Megadim
- Discipline: Hebrew Bible
- Language: Hebrew

Publication details
- History: 1986-present
- Publisher: Herzog College (Israel)

Standard abbreviations
- ISO 4: Megadim

Indexing
- ISSN: 0334-8814
- OCLC no.: 17535291

= Megadim (journal) =

Megadim (מגדים) is a Hebrew language journal about the Hebrew Bible. It is published by the Herzog College, an affiliate of Yeshivat Har Etzion, two or three times a year. Along with Beit Mikra, it is one of the few journals that deal almost exclusively with analysis of the Tanakh.

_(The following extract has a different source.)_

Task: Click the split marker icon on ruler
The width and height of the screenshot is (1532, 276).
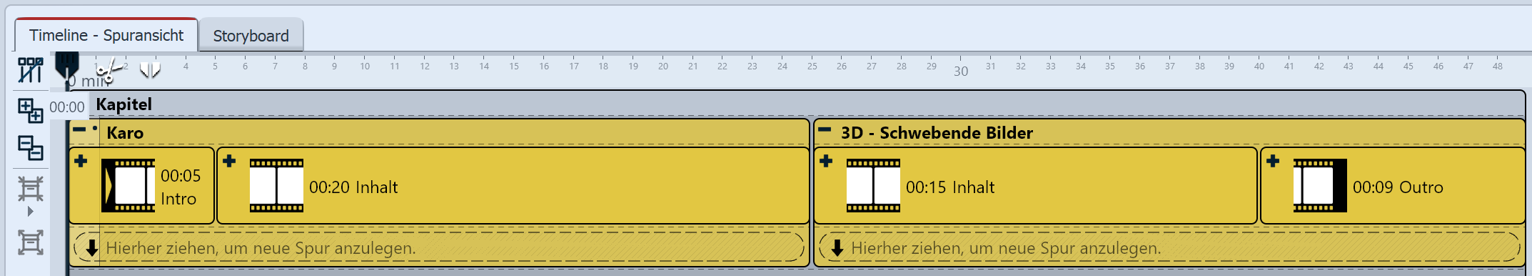Action: coord(150,69)
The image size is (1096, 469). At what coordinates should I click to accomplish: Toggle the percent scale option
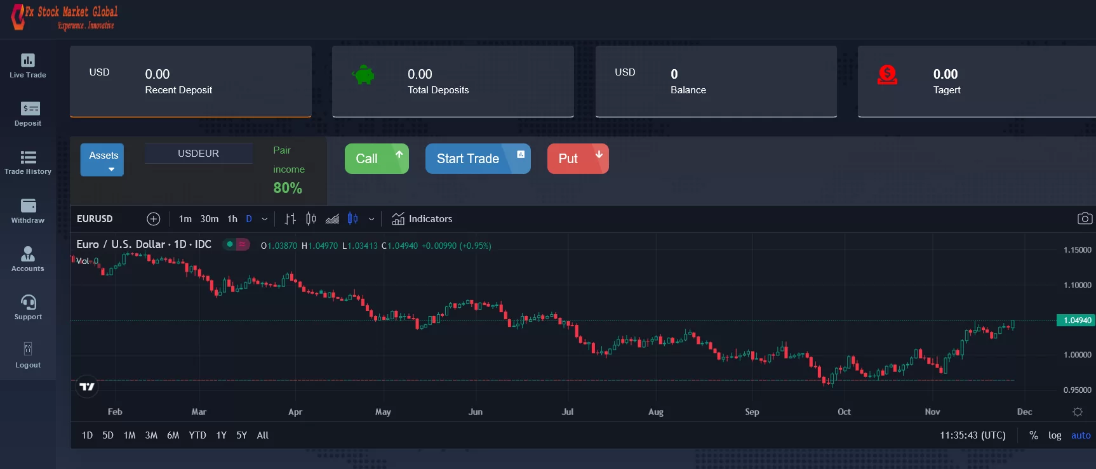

Megadim was first published around 1986. More than 60 volumes were published by 2024. Writers and editors for Megadim include Dr. Yosef Ofer and Dr. Mordechai Sabato of Bar-Ilan University, Dr. Shmuel Wygoda (a student of Emmanuel Levinas), Rabbi Dr. Yoel Bin-Nun, Rabbi Yaakov Medan, Prof. Yoel Elitzur of Hebrew University, and other notable members of the religious Zionism movement. The writers for Megadim include analysts of the Bible, lecturers at colleges, and advanced students, especially from Yeshivat Har Etzion and Herzog College.

The guiding principle of Megadim is to maintain the balance between an academic standard on the one hand, and adherence to the faith of its intelligent religious Jewish audience on the other hand. Therefore, the most popular topics among the articles are literary analyses of the Bible and of Jewish commentators, which enable the adoption of scholarly approaches without needing to deal with loaded issues such as the Documentary Hypothesis or the origins of Christianity.

The articles in Megadim are strictly peer-reviewed before publication in order to maintain high standards. One of the weaknesses of the journal is an insufficient reliance on sources written in languages other than Hebrew. Recently, the journal has also started publishing English articles.